TEXT EXCERPT:
►
Median of union of sorted arrays - what to do after recursion ends

Question

I apologize if this question does not belong here, my problem is not with the code, it's with the algorithm, so perhaps it is better suited for another website, but the good people of stackoverflow never let me down.

Here is the question:

Given 2 sorted arrays A and B such that they have the same number of elements, lets say n, and such that they do not share elements, and no element appears twice in the same array, find the median of the union of the arrays in logarithmic time complexity.

Very Important note: if n is odd, then the median is the middle element. But if n is even, the median is not the average of the middle elements. it is defined as the minimum of the middle elements.

Solution: The idea is quite simple. since they are sorted, we can find the median of A (called med1) and the median of B (called med2) in O(1). if med1>med2 then we know that the median of the union is an element of A that is smaller than med1 or an element of B that is larger than med2, and the reverse if med2>med1. So we throw away the redundant element and do the same process, until A and B are sufficiently small, say with 2 elements each, and then we just need to find the median between these 4 numbers. The median of 4 numbers would be the second minimum, since 4 is an even number, which would be O(1).
◄
REQUIRED WORK:
**a)** Could you echo the forum post on the median of two sorted arrays, everything from "Very Important note: if" down to "minimum of the middle elements."?
**b)** Does each statement agree with the forum post on the median of two sorted arrays? Answer yes or no, and quote the deciding words. (i) Arrays A and B may share elements. (ii) When n is even, the median is the minimum of the middle elements. (iii) The halving process continues until each array holds one element.
**c)** According to the forum post on the median of two sorted arrays, why is the median of the final four numbers the second minimum?

DATA EXCERPT:
►
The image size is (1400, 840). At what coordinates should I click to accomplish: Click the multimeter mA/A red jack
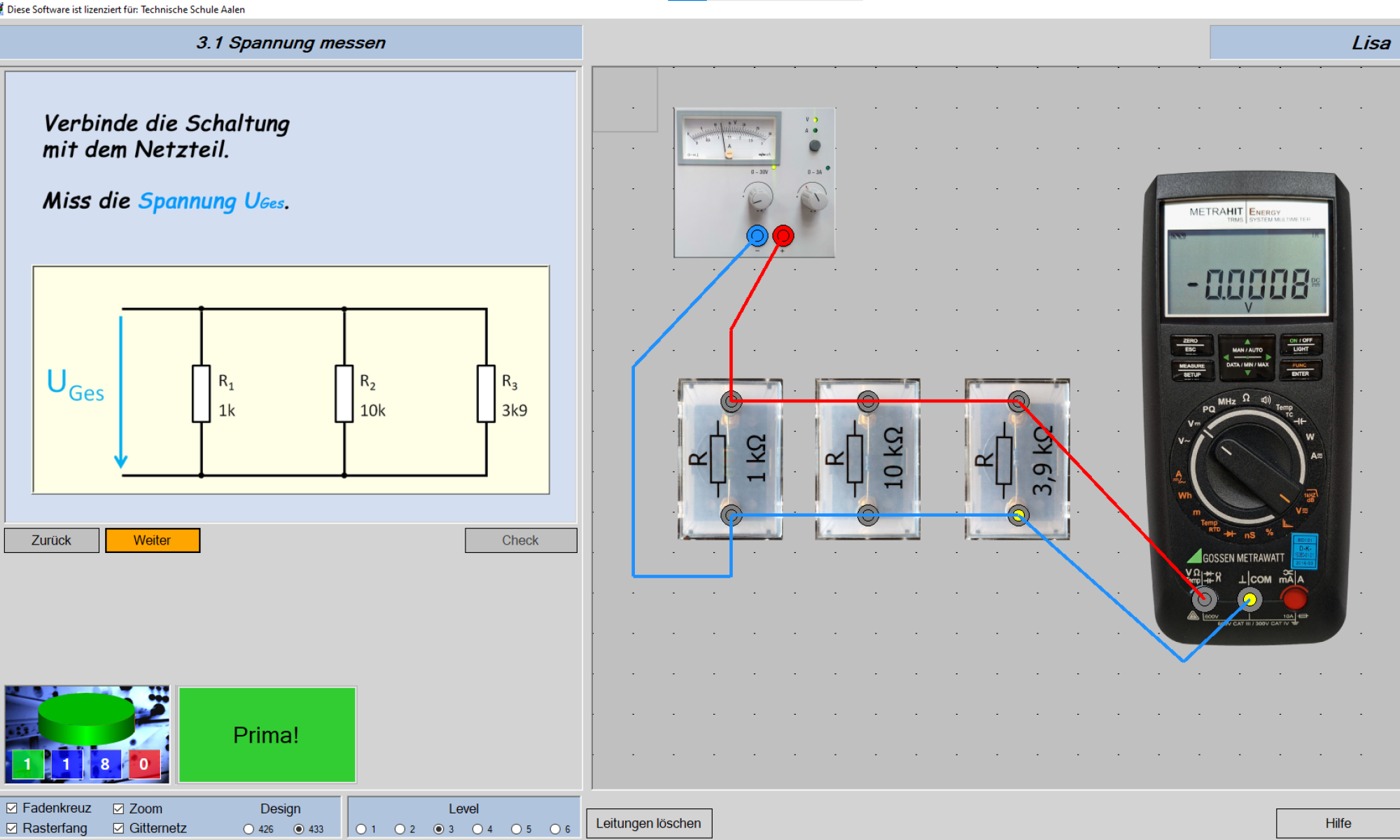point(1294,598)
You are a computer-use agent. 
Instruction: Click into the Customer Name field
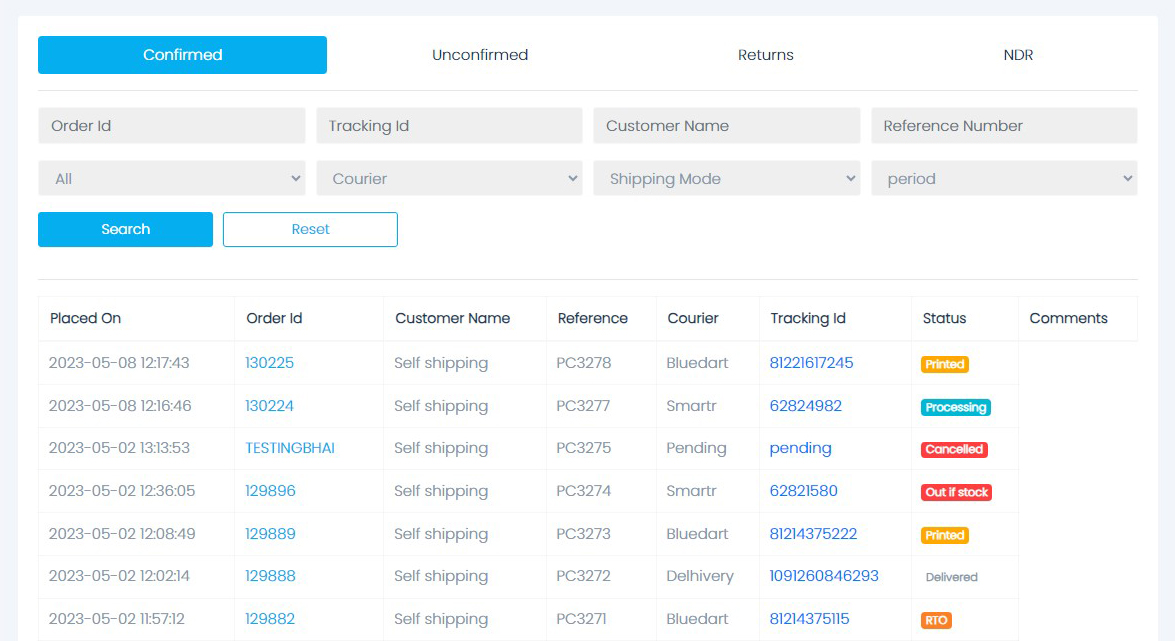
◄
SOLUTIONS IN ORDER:
**a)**
Very Important note: if n is odd, then the median is the middle element. But if n is even, the median is not the average of the middle elements. it is defined as the minimum of the middle elements.

**b)**
(i) No: "such that they do not share elements"
(ii) Yes: "it is defined as the minimum of the middle elements."
(iii) No: "until A and B are sufficiently small, say with 2 elements each"

**c)** Four is an even number. For an even count, the post defines the median as the minimum of the middle elements rather than their average, so among four numbers it is the second minimum.